Conocí de cerca el proceso político del M-19 en Santander y a nivel nacional mantuve cercanía con algunos dirigentes de ese movimiento después de su desmovilización en 1989. Algunos amigos de mi ciudad natal-política Barbosa, cogieron camino y están hoy en la estructura política y gerencial de la campaña de Gustavo Petro; se mantienen ahí desde cuando fue Alcalde de Bogotá. Por eso he sabido de los pocos cambios y de la escasa metamorfosis de Petro para convertirse en un verdadero estadista y en un hombre capaz de sostener en su mano la balanza y la espada para ejercer con justicia el poder.  Petro es un hombre emocional, temperamental y en ocasiones visceral con quienes no compartan su línea de acción, y aunque compartan una misma línea de pensamiento, es radical y casi dictatorial quiere identidad ciento por ciento.

Quienes conocieron a Gustavo Petro en la intimidad de la guerrilla del M-19, dicen que es un hombre egocéntrico y ególatra a la vez; que todo debe girar en torno a él, que no acepta líneas de igualdad en la escala de decisión y que todos deben estar por debajo del escalón de él. Es la versión más cercana a un dictador. No acepta contradicciones ni argumentos, sólo es válida la apreciación y visión de él.

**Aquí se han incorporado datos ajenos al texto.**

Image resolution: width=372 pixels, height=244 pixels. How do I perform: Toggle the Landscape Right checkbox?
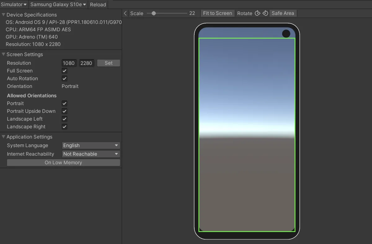tap(64, 127)
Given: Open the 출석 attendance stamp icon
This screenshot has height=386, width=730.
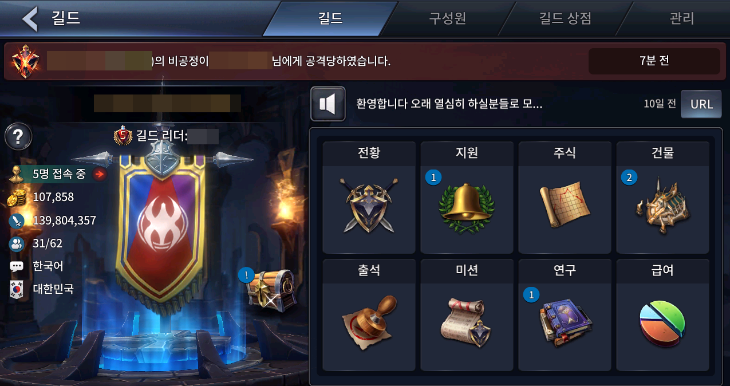Looking at the screenshot, I should 369,321.
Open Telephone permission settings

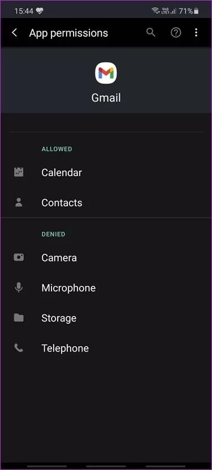click(x=106, y=348)
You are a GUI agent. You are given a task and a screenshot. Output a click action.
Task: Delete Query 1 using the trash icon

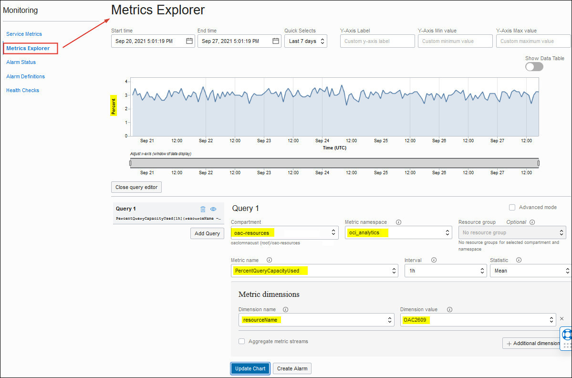(203, 209)
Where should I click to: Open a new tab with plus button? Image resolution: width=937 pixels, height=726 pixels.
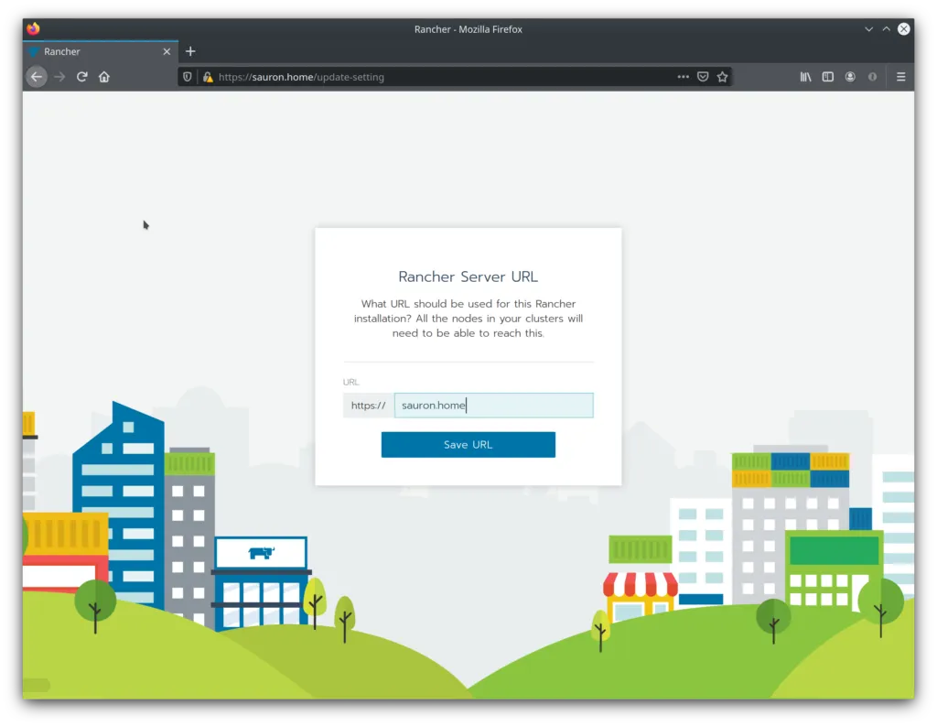pos(190,51)
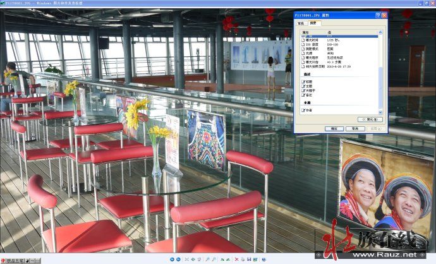
Task: Click the Best Fit toolbar icon
Action: pyautogui.click(x=187, y=260)
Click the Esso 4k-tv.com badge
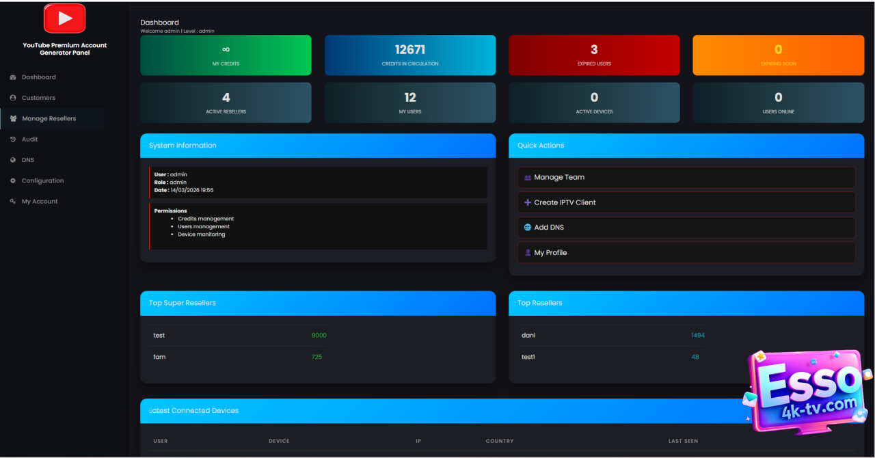Screen dimensions: 875x458 pyautogui.click(x=807, y=392)
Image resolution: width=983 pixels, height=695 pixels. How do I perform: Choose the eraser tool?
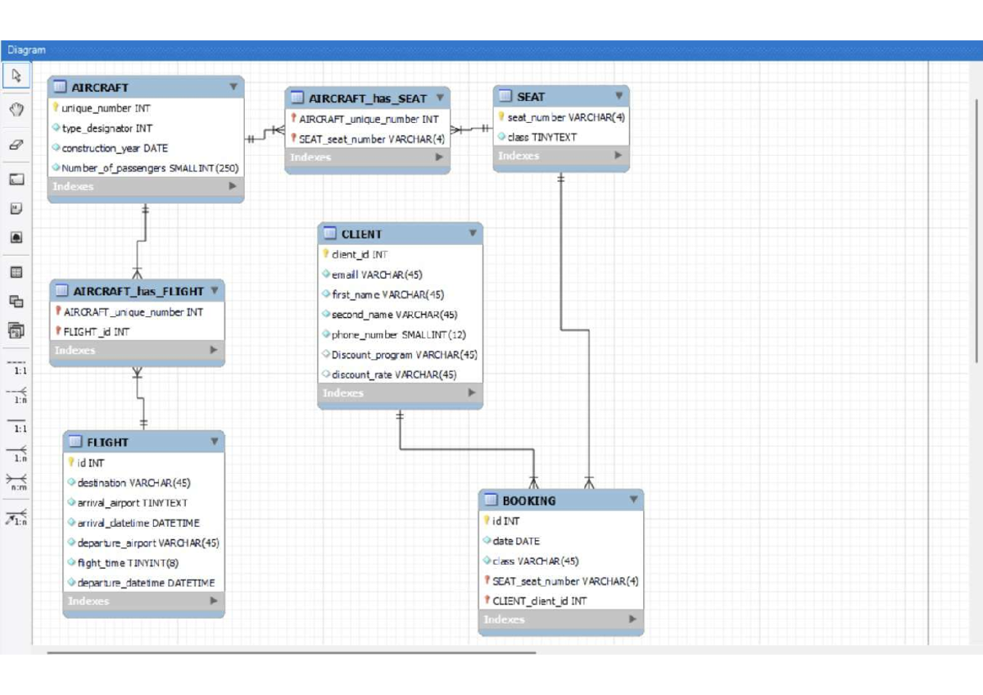tap(16, 143)
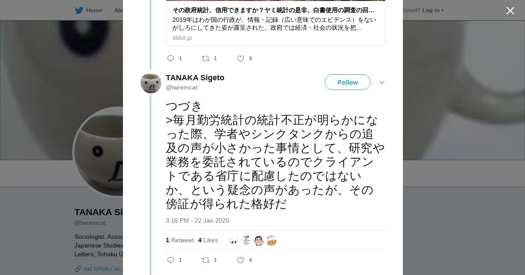Go to Home in top navigation

tap(94, 10)
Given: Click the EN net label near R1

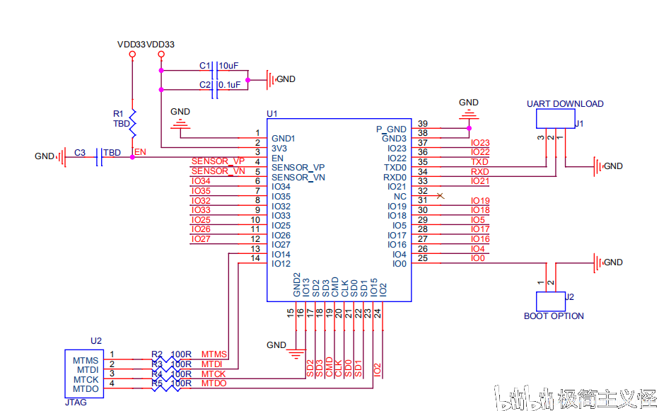Looking at the screenshot, I should tap(141, 152).
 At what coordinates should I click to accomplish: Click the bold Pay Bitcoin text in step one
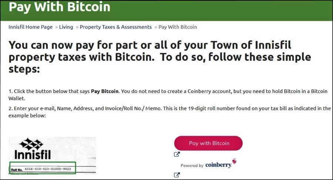[x=105, y=91]
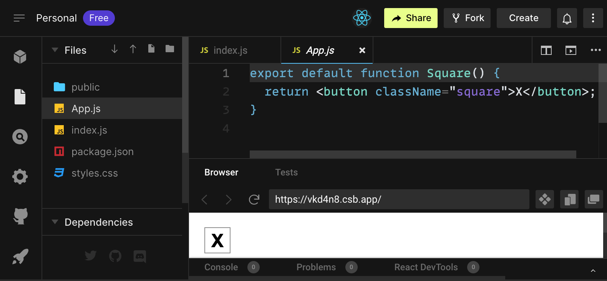Toggle the hamburger menu at top left
The width and height of the screenshot is (607, 281).
point(19,18)
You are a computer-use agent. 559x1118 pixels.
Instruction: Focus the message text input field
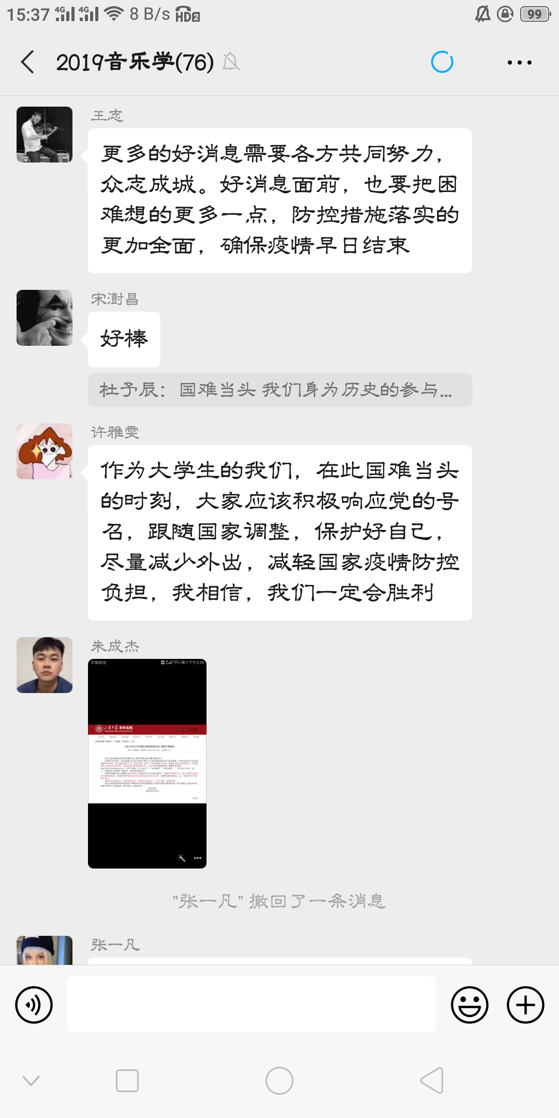(x=252, y=1004)
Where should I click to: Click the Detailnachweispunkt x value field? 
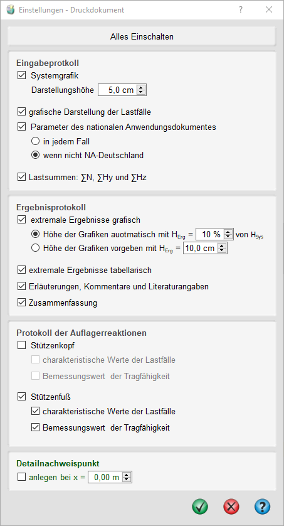click(x=105, y=478)
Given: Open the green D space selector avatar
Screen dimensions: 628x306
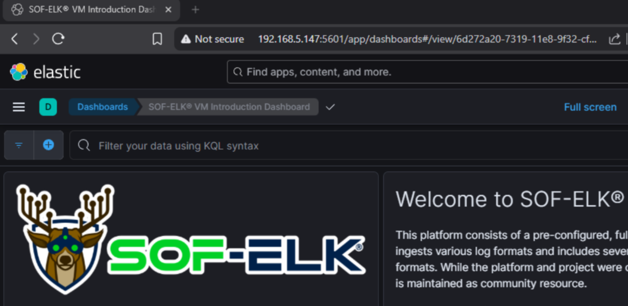Looking at the screenshot, I should 48,107.
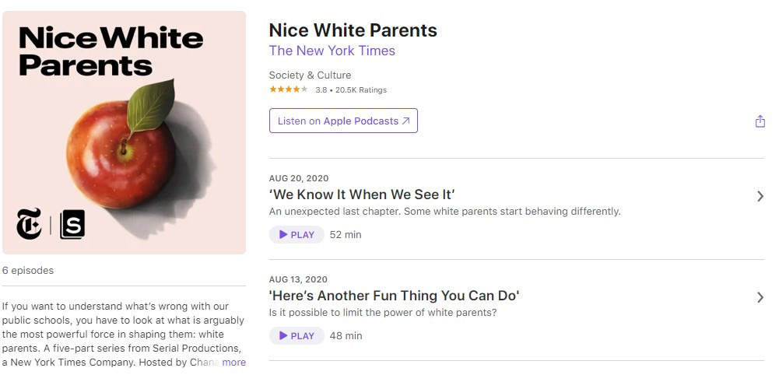Expand chevron for 'We Know It When We See It'
The height and width of the screenshot is (375, 779).
coord(760,196)
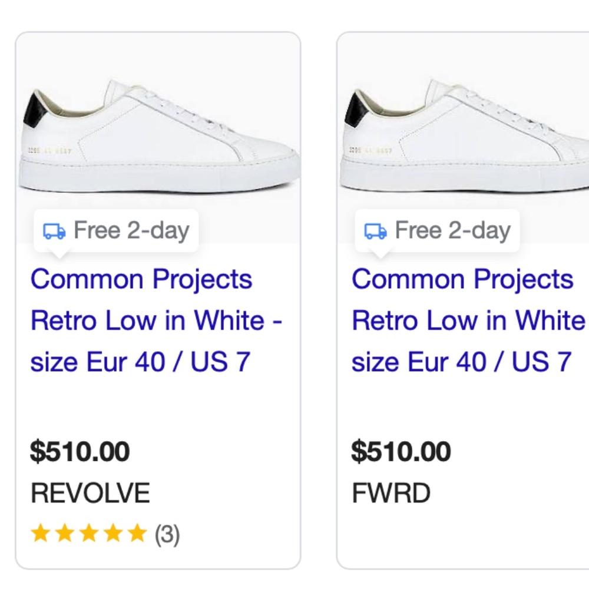The width and height of the screenshot is (589, 589).
Task: Click the $510.00 price on REVOLVE card
Action: 80,451
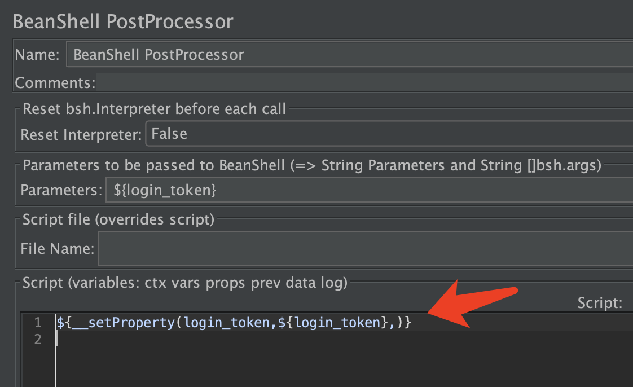Image resolution: width=633 pixels, height=387 pixels.
Task: Click line number 2 in script gutter
Action: pos(38,339)
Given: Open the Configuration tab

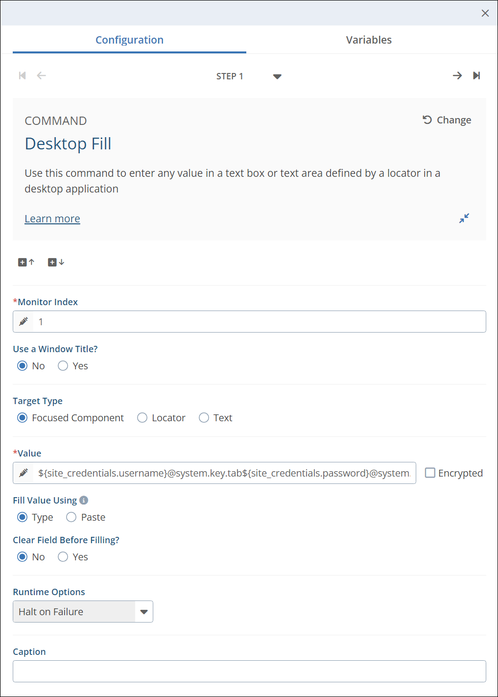Looking at the screenshot, I should click(x=129, y=40).
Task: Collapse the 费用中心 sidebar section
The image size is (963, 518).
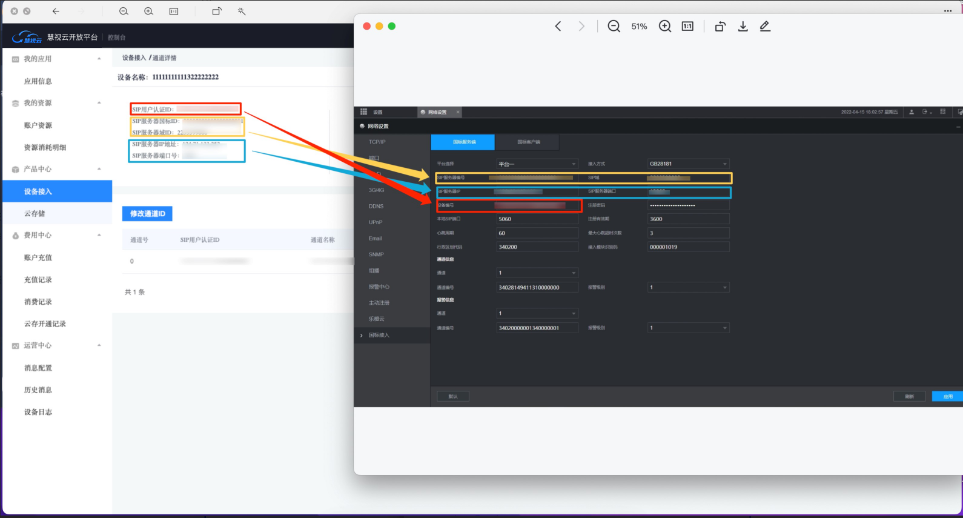Action: (99, 235)
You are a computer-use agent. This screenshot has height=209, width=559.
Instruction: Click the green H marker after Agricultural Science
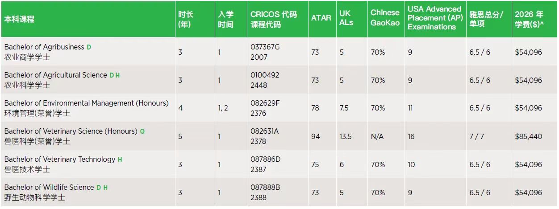tap(117, 75)
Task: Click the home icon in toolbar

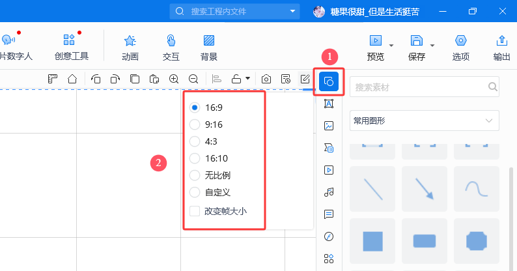Action: (x=72, y=79)
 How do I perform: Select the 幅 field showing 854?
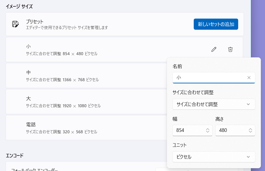(191, 130)
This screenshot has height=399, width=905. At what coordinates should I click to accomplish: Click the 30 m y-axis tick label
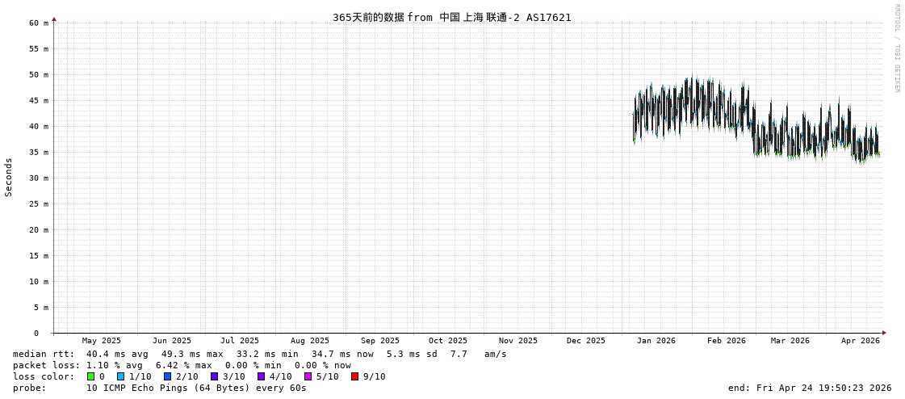(39, 178)
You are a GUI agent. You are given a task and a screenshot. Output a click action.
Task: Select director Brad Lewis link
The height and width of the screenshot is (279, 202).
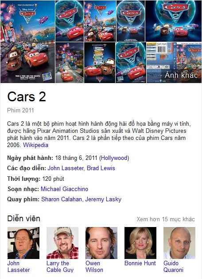(101, 168)
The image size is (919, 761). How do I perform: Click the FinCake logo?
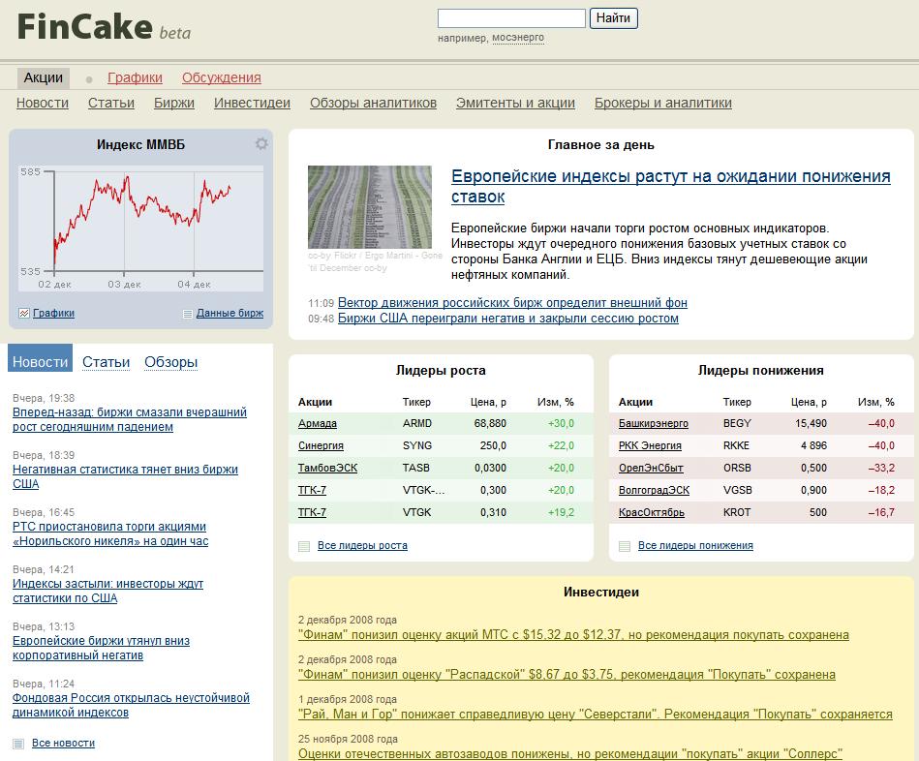click(x=84, y=27)
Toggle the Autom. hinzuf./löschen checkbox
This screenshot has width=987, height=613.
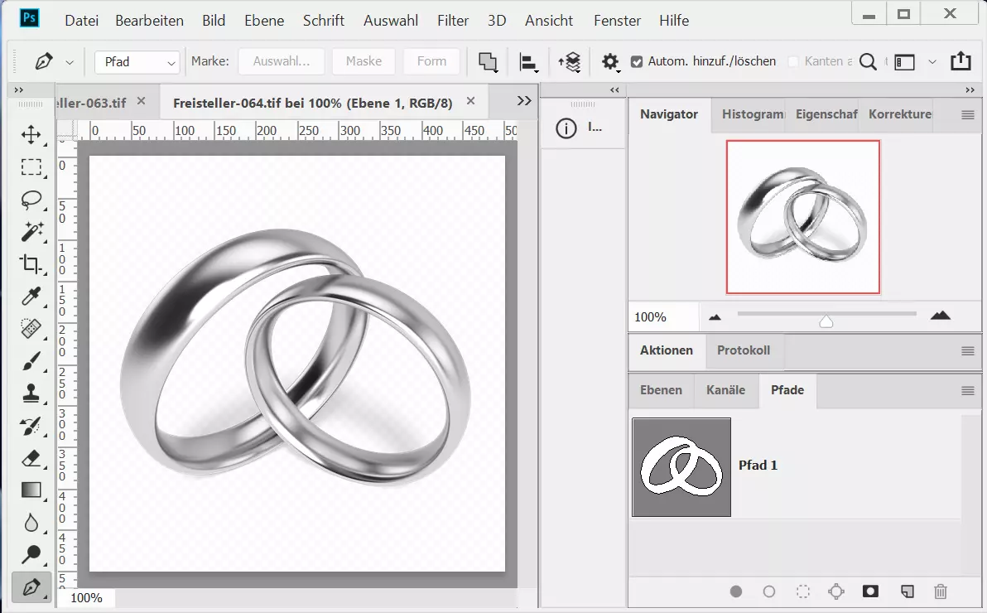(637, 61)
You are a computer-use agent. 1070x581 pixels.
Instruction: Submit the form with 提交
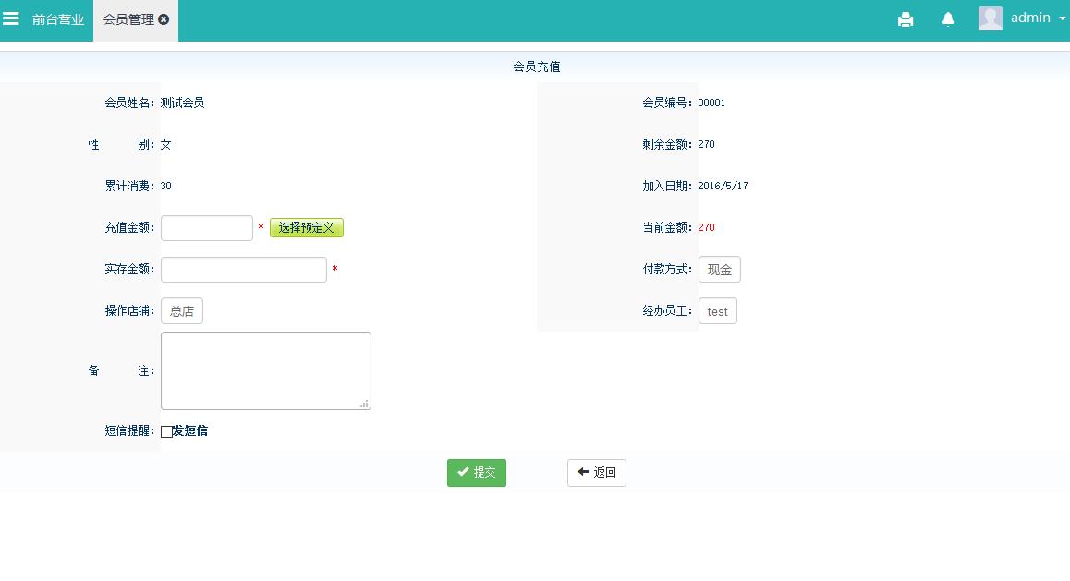click(477, 473)
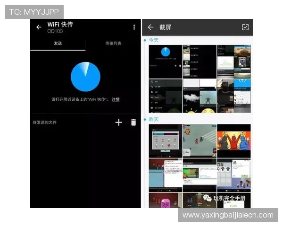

Claro que para confirmar las afirmaciones de sus antiguos aliados, basta con leer detenidamente los informes de prensa sobre el incidente con su secretario de gobierno en la Alcaldía de Bogotá, su antiguo jefe en las filas militares del M-19 y luego en la política.  No soportó el brillo y la templanza de Antonio Navarro Wolf y tiró a bajarlo.  Para eso utilizó una vieja táctica “mecánica” como denominaban las tesis de esa guerrilla. Le generó incomodidad utilizando a Alex Vernot para que haciéndole un mandado a Petro, descalificara la gestión del secretario a través de los medios de comunicación tratándolo de clientelista. Petro es el maestro de la descalificación y la estigmatización. Por eso le tengo miedo y más desde la salida silenciosa de Navarro Wolf de la Alcaldía Distrital.